Benarkah Surabaya tak punya tradisi batik?
Saya yakin tiap kota pasti punya tradisi membatik. Karena batik adalah pakaian rakyat. Apalagi Surabaya dulu ada Kadipaten Surabaya yang dipimpin Pangeran Pekik. Namun Pangeran Pekik berhasil ditaklukkan Mataram. Satu gejala umum ketika ada daerah yang menjadi besar, kemudian daerah sekelilingnya pasti berorientasi ke yang besar. Mataram berkembang menjadi Yogyakarta dan Surakarta.
Akhirnya dua kota di Jateng ini menjadi patokan gaya hidup. Sama dengan sekarang, orang saat ini berkiblat ke Jakarta. Karena Jakarta menjadi pusat informasi, uang, dan sebagainya. Saya yakin Surabaya punya tradisi membatik tapi tidak terlacak saja. Soalnya semua jadi berkiblat ke Yogyakarta dan Surakarta.
Apa tanggapan Anda jika ada yang mencoba menciptakan batik Surabaya?

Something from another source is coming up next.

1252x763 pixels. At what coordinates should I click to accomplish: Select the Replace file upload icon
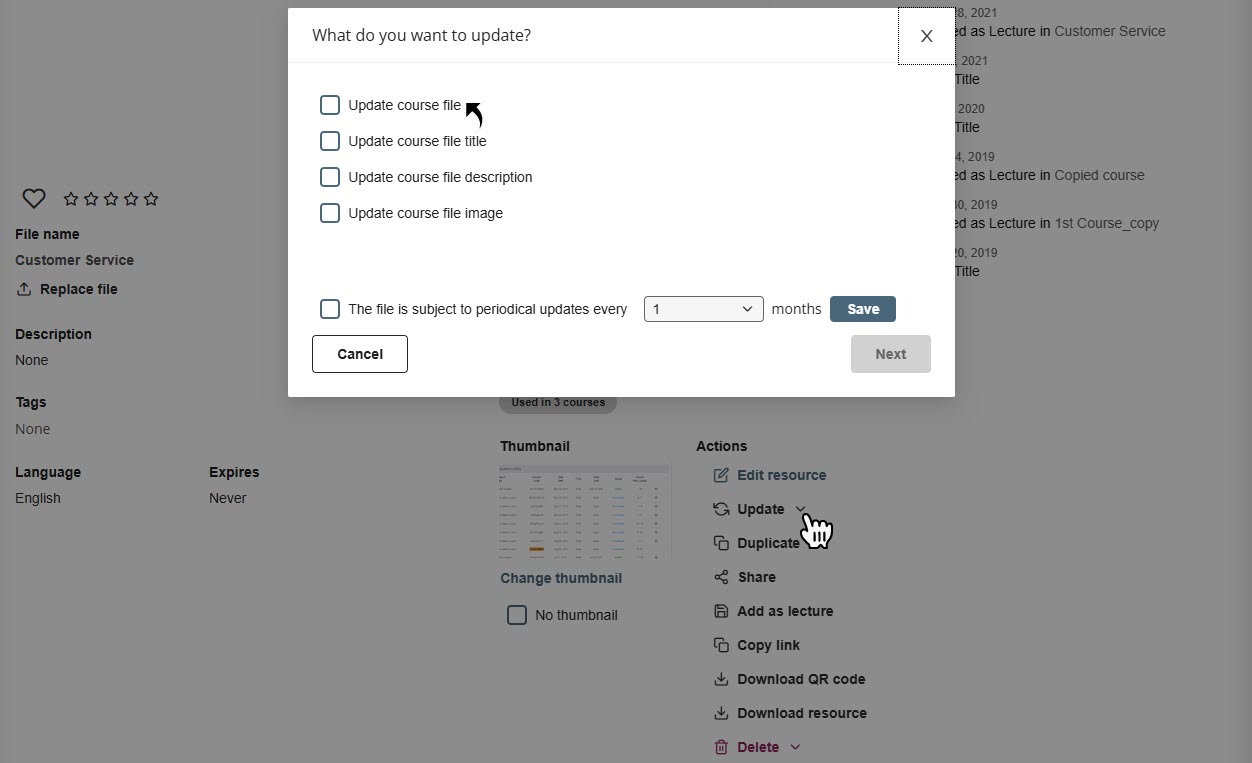point(22,289)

Memang sempat dimunculkan identitas batik Surabaya seperti yang dilakukan Putu dengan motif batik ikan hiu dan buaya. Itu salah satu pencarian jatidiri yang divisualkan seseorang. Ini sah-sah saja. Tapi menurut saya yang paling memungkinkan untuk digarap adalah batik mangrove karya Lulut. Karena Lulut mengawali batik tanpa ada pertalian dengan batik kuno.

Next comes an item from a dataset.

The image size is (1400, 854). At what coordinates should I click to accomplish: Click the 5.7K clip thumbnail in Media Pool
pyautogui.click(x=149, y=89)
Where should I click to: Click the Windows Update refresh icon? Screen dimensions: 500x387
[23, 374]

Selain itu, Lulut juga ada misi pemberdayaan masyarakat melalui batik. Saya juga melihat ada ekspresi seni batik mangrove yang berbeda. Kemudian teknik pewarnaan yang menggunakan limbah mangrove dan bahan alami lainnya bisa menjadi nilai tambah. Meski sebenarnya hutan mangrove terdapat di sepanjang Pantai Utara Jawa, tapi sampai sekarang belum ada daerah lain yang memunculkan ide batik mangrove.
Potensi lainnya saya lihat di Komunitas Klampis Ireng. Basis mereka memang bukan perajin batik, tapi juga bukan benar-benar tak mengerti batik. Jika dikembangkan akan muncul batik Surabaya, tanpa menyingung batik dari daerah lain. Selain itu, Klampis Ireng berasal dari anak-anak muda yang cukup bebas. Kerangka berpikirnya tak terbatasi. Batik tidak harus parang atau kawung, sehingga bisa lebih variatif.
Bagaimana cara menghidupkan kembali batik Surabaya? Saat ini batik Surabaya tergolong mahal.
Sebetulnya jangan menutup mata dengan daerah lain. Misalnya saja di Pamekasan. Daerah ini sangat unik karena bisa memenuhi kebutuhan batik untuk semua level masyarakatnya. Di daerah ini masih tersedia batik tulis dengan harga di bawah Rp 100 ribu, kok. Mereka menyiasatinya dengan tidak bermain di kehalusan bahan atau di kerumitan motif. Sehingga harga bisa ditekan.
Tapi untuk membuat batik dengan harga murah seperti buatan Pamekasan tentu saja tak mungkin karena upah minimum (UMR) perajin di Surabaya berbeda dengan Pamekasan. Mereka mengerjakan batik bukan sebagai pekerjaan utama melainkan sambilan di saat musim tanam.
Jika mau seperti di Pamekasan, bisa saja. Misalnya bermain di desain yang lebih simpel. Atau siasat kedua, menggunakan batik cap, bukan print. Batik printing tak termasuk batik. Pengertian batik printing adalah produk tekstil bermotif batik. Jujur saja kami tidak mendukung karena proses print akan mematikan perajin batik. Dalam batik kan mengandung unsur malam dan tangan para perajinnya.